The common shares issuable from the sale of up to 6.4 million units and the common shares issuable upon the exercise of the warrants at least 60 days from the completion of the offering from these units, issued under the listed issuer financing exemption, will not be subject to a hold period in accordance with Canadian securities laws and are expected to be immediately freely tradable. All other securities issued in the offering to purchasers in Canada will be subject to a statutory hold period of four months and one day following issuance to the extent required by applicable securities laws. Any securities sold outside of Canada to non-residents of Canada will be free of any hold period under applicable Canadian securities legislation.

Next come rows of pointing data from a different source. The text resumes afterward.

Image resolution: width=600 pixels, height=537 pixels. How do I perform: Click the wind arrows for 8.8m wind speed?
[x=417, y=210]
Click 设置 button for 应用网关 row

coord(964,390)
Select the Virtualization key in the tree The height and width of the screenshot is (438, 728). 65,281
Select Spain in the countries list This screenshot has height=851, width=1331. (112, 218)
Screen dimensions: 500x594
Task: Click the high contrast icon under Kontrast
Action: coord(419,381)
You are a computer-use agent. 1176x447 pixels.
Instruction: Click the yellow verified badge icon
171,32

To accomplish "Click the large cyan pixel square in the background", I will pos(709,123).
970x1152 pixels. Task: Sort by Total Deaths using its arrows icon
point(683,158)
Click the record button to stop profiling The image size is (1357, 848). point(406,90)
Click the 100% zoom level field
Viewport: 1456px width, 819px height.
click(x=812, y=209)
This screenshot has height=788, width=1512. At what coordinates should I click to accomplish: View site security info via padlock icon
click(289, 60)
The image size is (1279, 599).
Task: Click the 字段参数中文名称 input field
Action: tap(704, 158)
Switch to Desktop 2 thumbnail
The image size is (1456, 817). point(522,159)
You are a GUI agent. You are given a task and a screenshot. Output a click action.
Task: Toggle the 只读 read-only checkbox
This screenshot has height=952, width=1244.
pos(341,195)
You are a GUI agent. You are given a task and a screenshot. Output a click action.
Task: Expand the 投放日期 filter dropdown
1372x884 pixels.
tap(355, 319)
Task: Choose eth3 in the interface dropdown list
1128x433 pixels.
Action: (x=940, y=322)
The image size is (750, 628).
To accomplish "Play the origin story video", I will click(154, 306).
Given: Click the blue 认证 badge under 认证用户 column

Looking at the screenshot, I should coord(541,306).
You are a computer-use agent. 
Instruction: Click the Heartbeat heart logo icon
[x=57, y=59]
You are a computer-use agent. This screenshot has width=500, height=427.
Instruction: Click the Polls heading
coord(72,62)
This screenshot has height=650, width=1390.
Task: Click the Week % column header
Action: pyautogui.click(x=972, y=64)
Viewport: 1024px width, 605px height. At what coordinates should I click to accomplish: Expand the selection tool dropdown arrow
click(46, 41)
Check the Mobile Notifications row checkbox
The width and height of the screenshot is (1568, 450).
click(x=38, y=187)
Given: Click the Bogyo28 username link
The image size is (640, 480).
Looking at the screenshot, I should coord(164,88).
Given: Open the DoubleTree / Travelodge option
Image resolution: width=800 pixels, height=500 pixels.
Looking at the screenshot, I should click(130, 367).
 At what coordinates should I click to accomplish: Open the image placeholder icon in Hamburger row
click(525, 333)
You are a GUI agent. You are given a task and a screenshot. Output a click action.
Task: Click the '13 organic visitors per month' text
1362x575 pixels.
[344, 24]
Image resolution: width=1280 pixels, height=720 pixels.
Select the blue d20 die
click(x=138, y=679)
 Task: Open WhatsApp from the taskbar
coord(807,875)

About Electra Battery Materials Corp.

Electra is a leader in advancing North America's critical mineral supply chain for lithium-ion batteries. Currently focused on developing North America's only cobalt sulphate refinery, Electra is executing a phased strategy to onshore critical mineral refining and reduce reliance on foreign supply chains. In addition to establishing the cobalt sulphate refinery, Electra's strategy includes nickel refining and battery recycling. Growth projects include integrating black mass recycling at its existing refining complex, evaluating opportunities for cobalt production in Becancour, Que., and exploring nickel sulphate production potential in North America.